## Dataset records

Start of Block

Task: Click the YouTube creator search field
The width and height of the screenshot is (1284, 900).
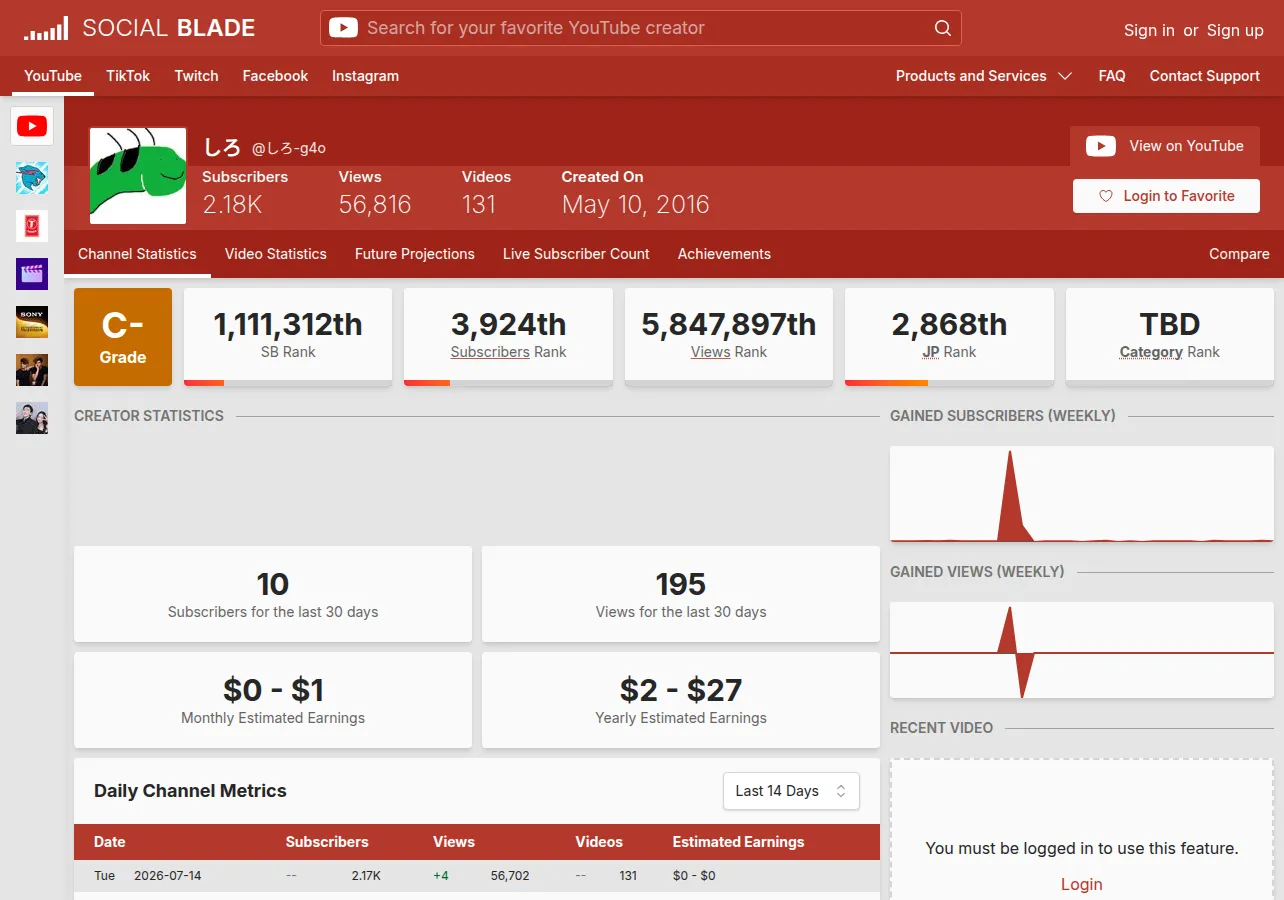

End of Block
Start of Block

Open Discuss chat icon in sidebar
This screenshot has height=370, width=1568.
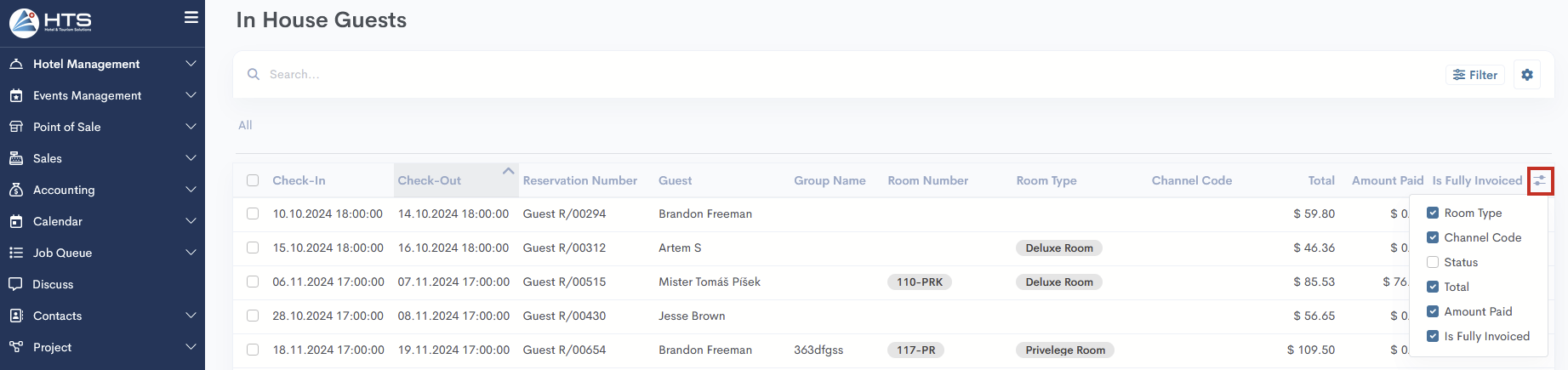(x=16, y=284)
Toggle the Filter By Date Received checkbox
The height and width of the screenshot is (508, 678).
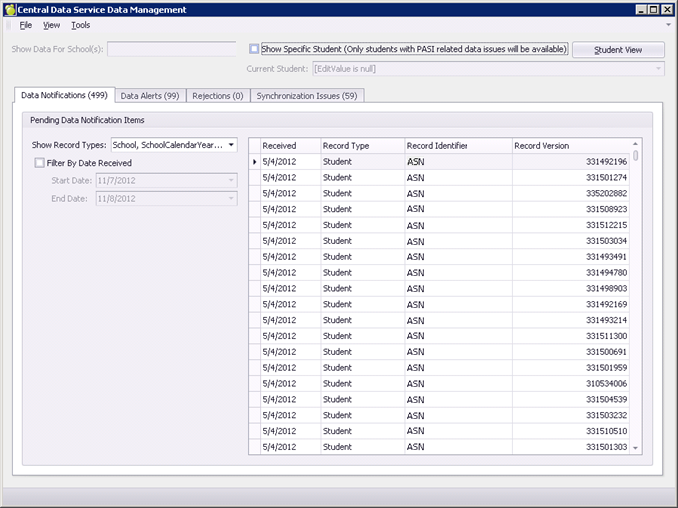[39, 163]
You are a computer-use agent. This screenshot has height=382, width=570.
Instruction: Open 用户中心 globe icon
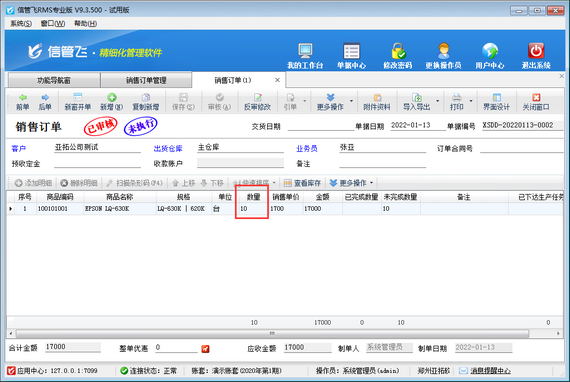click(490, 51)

End of Block

## Exercise details
Please, from the entries above, set down exactly the lines from the one containing "Task: Click the YouTube creator search field" through the one containing "The width and", and only those.

## Answer for this exercise
Task: Click the YouTube creator search field
The width and height of the screenshot is (1284, 900).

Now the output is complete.